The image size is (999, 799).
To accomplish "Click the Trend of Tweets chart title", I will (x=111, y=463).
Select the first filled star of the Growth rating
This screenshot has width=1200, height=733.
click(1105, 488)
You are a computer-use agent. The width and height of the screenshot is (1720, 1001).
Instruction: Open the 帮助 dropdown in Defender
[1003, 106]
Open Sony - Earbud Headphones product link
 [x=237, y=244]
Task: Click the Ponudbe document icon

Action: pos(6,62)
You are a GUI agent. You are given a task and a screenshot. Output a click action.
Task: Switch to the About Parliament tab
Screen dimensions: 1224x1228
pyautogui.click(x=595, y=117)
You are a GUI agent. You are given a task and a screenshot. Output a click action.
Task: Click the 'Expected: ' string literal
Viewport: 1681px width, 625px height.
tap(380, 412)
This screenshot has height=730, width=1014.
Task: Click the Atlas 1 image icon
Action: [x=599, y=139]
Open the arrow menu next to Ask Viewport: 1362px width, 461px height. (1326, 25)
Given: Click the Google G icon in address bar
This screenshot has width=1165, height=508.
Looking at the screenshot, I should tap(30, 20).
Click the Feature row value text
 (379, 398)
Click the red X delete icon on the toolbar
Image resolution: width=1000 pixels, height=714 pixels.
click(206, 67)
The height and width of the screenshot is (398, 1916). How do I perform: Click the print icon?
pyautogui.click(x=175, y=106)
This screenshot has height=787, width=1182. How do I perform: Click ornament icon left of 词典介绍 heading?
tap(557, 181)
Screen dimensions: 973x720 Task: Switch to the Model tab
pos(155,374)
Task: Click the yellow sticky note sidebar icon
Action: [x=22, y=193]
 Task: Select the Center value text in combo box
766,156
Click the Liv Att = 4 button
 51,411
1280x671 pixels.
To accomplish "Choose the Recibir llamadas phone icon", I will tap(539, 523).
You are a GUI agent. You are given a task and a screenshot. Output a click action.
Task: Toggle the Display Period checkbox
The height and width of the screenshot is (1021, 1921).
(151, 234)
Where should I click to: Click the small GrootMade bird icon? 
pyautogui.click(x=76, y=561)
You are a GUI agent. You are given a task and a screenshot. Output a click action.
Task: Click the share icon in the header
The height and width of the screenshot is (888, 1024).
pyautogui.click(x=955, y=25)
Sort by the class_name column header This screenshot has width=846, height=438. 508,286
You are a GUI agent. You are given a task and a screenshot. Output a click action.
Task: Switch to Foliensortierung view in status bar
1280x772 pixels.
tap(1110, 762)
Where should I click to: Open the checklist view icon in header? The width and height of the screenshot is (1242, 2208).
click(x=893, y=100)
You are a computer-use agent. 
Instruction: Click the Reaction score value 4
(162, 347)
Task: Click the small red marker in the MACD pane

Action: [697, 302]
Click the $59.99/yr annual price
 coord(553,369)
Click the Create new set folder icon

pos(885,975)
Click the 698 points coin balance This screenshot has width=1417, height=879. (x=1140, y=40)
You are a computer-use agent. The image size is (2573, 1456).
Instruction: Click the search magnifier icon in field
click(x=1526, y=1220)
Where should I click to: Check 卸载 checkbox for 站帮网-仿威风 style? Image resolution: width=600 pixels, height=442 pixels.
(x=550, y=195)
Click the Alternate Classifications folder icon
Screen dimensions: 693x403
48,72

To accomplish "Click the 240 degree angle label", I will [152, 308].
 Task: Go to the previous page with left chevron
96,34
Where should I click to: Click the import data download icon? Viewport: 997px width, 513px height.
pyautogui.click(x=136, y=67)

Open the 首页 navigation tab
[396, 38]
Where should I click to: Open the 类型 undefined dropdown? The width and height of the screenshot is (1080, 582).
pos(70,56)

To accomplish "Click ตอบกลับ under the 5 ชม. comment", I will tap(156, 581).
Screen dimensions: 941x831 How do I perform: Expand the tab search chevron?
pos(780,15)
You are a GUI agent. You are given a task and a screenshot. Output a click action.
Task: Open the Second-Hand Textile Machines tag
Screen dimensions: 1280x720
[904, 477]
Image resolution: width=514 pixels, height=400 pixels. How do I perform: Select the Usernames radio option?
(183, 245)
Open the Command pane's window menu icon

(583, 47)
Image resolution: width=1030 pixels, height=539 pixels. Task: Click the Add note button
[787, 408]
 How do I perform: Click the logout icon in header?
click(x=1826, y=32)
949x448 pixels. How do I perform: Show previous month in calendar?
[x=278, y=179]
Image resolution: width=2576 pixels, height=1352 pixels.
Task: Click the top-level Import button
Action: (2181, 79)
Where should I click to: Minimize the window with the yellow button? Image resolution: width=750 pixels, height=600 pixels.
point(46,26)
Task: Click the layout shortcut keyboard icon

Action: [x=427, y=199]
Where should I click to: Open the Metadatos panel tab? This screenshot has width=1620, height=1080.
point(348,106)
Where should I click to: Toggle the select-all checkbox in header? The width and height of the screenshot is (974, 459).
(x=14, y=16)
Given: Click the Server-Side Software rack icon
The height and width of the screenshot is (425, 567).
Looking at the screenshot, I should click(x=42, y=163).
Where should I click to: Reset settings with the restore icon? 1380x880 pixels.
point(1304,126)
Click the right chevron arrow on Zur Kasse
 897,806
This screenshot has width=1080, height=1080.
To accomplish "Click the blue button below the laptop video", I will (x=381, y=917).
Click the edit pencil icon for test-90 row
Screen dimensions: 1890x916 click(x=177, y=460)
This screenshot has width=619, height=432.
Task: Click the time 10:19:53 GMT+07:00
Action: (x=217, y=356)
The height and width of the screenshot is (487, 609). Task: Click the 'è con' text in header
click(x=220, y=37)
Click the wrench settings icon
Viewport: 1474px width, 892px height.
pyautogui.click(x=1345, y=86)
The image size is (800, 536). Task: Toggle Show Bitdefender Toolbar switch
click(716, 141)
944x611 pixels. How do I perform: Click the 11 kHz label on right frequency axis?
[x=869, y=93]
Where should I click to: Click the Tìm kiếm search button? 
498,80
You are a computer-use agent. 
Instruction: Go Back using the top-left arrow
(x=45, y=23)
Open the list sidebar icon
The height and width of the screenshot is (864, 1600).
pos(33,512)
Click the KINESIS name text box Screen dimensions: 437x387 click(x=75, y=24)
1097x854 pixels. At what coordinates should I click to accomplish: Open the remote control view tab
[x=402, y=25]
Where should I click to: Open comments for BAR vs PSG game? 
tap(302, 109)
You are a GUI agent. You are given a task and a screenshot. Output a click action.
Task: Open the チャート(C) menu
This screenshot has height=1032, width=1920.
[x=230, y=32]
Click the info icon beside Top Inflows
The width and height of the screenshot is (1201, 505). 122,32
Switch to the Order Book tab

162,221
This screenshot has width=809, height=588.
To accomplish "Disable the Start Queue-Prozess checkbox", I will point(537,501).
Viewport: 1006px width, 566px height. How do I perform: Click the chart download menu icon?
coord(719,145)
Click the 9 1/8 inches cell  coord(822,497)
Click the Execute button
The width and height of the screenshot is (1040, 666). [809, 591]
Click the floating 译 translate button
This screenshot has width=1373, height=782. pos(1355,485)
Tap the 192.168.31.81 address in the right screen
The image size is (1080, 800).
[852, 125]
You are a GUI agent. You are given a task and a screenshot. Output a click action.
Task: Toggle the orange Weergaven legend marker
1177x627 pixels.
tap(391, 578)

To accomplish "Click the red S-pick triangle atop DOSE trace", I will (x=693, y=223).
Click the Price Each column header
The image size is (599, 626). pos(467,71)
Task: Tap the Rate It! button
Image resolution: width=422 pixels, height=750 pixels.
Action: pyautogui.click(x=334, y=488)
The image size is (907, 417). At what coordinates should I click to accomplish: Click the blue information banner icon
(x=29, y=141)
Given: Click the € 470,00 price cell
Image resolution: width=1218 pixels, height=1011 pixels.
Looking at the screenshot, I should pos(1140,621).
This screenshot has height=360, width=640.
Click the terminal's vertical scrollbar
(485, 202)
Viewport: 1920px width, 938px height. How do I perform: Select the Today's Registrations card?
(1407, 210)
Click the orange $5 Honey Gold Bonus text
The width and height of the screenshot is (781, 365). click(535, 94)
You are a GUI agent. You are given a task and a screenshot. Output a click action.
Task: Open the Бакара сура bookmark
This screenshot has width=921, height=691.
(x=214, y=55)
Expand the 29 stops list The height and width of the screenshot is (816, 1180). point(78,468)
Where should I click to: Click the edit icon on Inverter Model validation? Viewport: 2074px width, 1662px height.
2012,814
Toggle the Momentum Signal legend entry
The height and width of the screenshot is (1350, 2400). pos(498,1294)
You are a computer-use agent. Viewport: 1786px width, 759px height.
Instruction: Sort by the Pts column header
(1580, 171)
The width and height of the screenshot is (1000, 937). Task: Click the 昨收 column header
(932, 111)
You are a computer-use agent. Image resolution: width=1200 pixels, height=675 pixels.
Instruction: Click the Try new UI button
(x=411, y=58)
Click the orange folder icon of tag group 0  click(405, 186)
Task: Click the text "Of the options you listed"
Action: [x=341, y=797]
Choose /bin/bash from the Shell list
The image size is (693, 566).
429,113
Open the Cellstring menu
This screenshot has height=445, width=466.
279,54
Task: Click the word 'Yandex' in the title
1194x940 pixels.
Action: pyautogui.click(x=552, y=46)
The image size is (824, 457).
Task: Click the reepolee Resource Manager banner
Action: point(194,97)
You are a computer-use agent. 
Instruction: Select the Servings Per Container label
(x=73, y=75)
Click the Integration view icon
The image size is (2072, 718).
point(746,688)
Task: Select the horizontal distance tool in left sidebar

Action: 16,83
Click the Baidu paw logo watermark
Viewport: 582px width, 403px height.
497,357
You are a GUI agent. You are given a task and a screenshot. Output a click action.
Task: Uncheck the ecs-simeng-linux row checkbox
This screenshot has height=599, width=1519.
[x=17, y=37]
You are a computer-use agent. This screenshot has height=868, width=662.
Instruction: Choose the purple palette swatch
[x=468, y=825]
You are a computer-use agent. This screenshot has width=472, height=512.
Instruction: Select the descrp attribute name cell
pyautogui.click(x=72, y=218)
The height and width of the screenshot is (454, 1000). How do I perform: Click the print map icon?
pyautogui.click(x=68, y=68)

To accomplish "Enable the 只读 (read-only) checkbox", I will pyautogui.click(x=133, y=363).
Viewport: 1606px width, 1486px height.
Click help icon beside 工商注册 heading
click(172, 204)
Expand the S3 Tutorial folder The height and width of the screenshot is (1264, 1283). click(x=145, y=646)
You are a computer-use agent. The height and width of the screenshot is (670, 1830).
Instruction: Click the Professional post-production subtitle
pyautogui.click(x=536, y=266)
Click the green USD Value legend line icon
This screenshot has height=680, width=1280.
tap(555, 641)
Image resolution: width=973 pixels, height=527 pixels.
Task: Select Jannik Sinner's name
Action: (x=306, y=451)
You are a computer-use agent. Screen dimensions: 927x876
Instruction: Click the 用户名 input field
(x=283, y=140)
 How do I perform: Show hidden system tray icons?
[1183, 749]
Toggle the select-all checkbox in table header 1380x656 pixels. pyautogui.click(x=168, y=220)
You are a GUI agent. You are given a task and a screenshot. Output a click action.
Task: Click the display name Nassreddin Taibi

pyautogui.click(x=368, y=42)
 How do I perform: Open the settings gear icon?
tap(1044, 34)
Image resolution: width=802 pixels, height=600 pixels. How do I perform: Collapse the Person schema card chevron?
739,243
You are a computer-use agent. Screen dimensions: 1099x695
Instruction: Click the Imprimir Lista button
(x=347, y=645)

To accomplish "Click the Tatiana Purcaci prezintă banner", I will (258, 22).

**WHAT IS REQUIRED:**
Search the listing above for the string "address" and return each line it appears on.

**TASK SOLUTION:**
Given: Click the Google G icon in address bar
Tap the 192.168.31.81 address in the right screen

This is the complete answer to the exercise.